Mi padre lo miró a Calú Pablos que observaba la escena desde la puerta, y con gesto cómplice el dueño del bar lanzó un refrán pueblerino: “La felicidad tiene sus golpes y los manjares sus esperas.”

- Ya sale lo pedido, anunció Calú.

Beber un sorbo de esa cerveza helada del vaso de mi padre no tenía golpes ni rezongos que se comparara. Era uno de los mejores momentos de mi ansiada celebración.

La espuma de la cerveza besando mis labios y los platitos de salchicha ahumada, de papas fritas, de mostaza, de salamín, de queso y de pan cortado, de aceitunas, de pororó, de mayonesa y de maní salado distribuidos en la mesa era una maravilla.

Me sentía un Dios en su fiesta.

Aún hoy recuerdo esas celebraciones y la frase que repetía el mozo cuando atendía a los niños que pedían algo.

-Aquí, en la tierra, no hay fiestas divinas. -Lo escuché por primera vez cuando le pedí otro chopp y él llevaba la bandeja repleta.

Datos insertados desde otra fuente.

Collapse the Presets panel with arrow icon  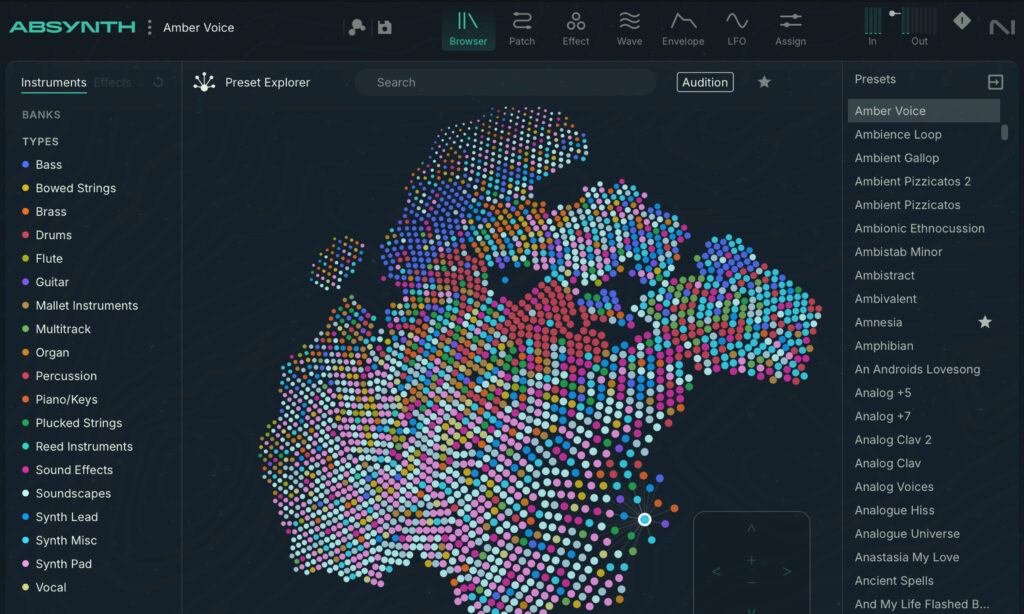tap(995, 82)
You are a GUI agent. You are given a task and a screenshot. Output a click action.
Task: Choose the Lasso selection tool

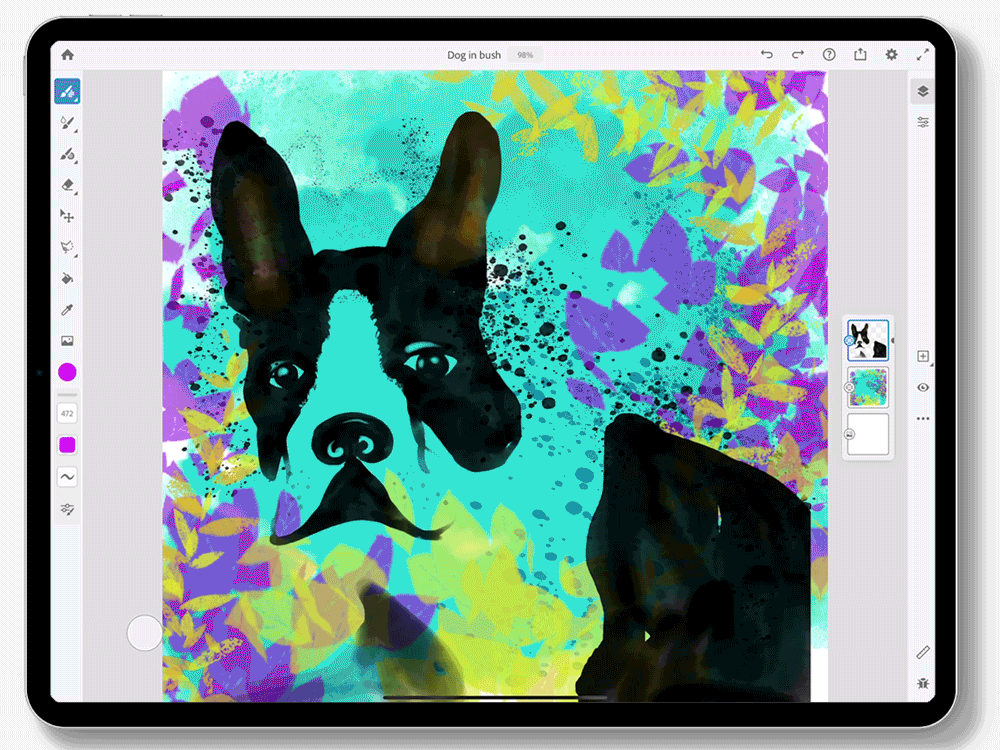[67, 247]
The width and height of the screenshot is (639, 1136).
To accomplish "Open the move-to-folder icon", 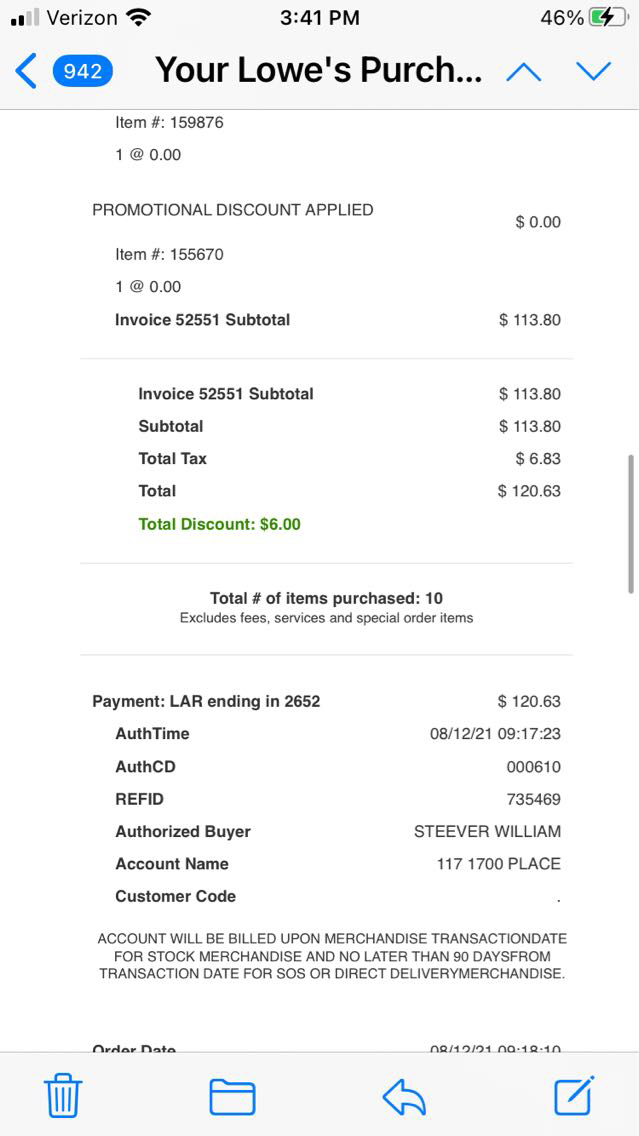I will [232, 1097].
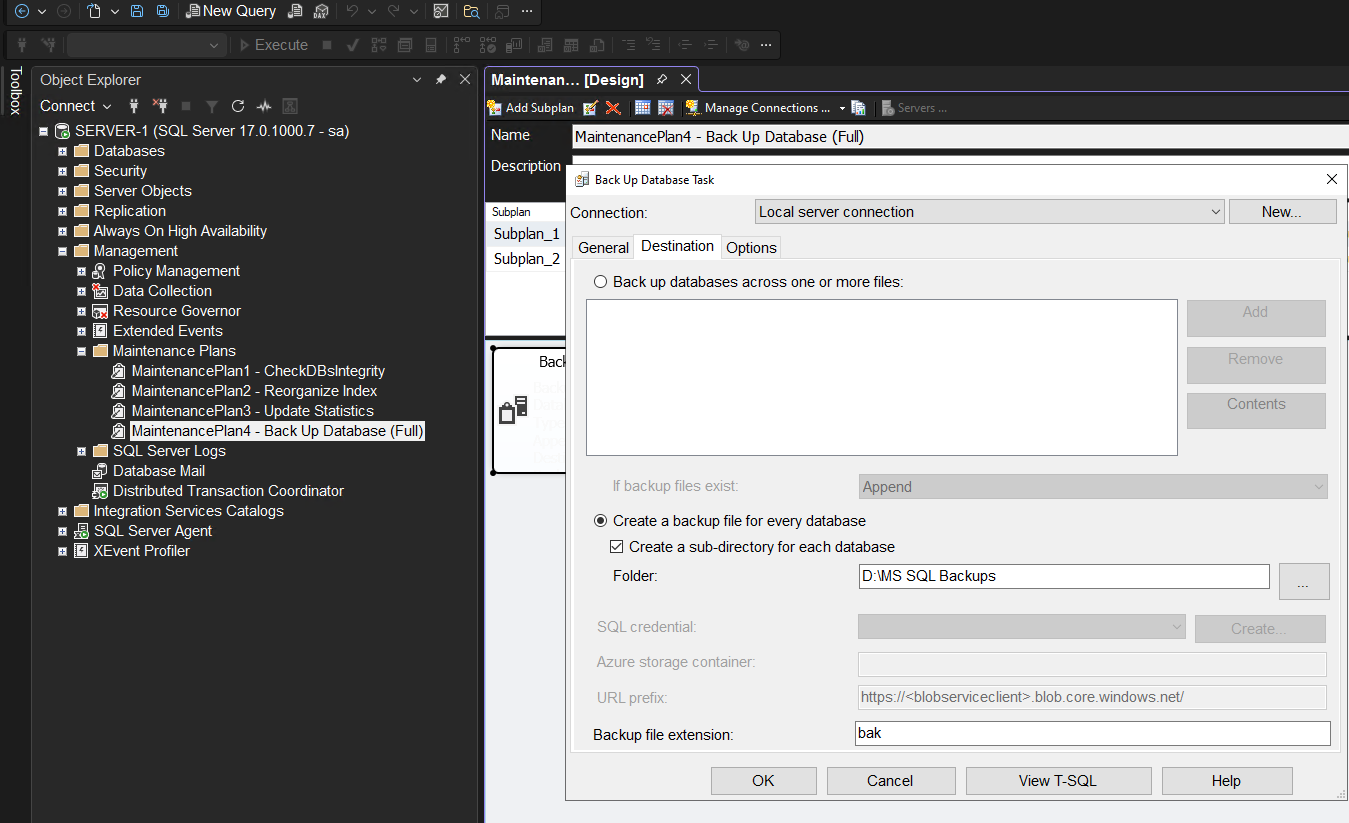Click the Add Subplan toolbar icon
Image resolution: width=1349 pixels, height=823 pixels.
(530, 108)
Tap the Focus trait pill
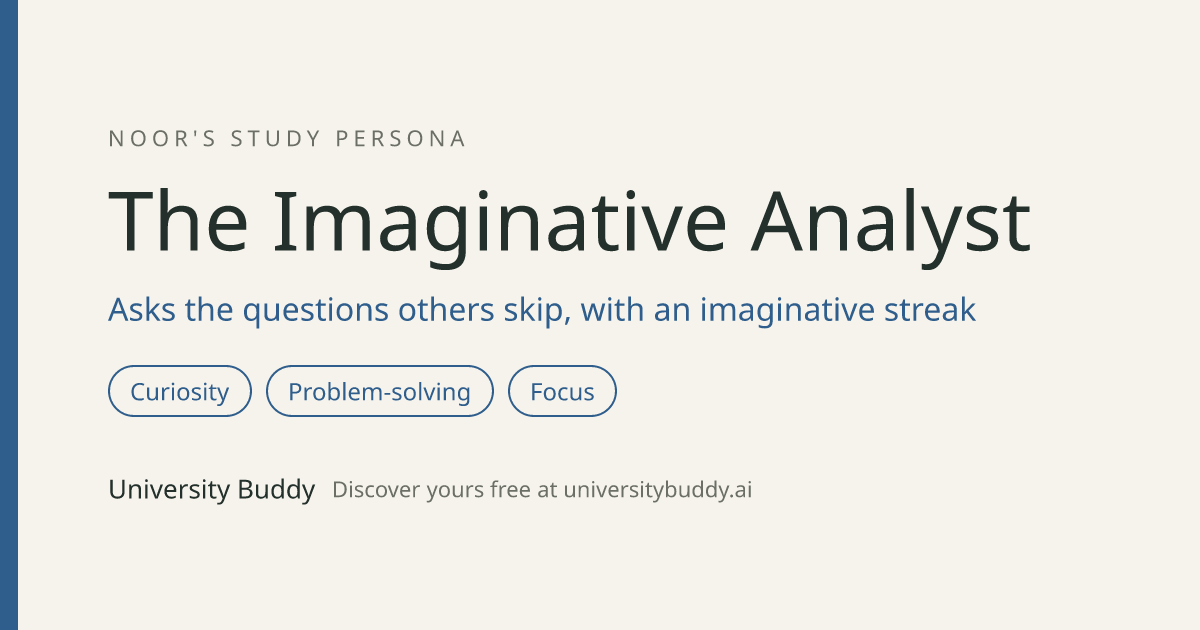Screen dimensions: 1200x630 pyautogui.click(x=562, y=391)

Cuando mi madre llegó al bar vio la camisa sucia y mi rodilla golpeada; pero no vio mi rostro encendido de dicha, ni mi sonrisa agradecida. Se sentó molesta. Compartió un vaso de cerveza y propuso enseguida el regreso a casa con el rezongo responsable y la excusa obligada. La cena se enfría.

Hasta hoy me reprocho aquella caída.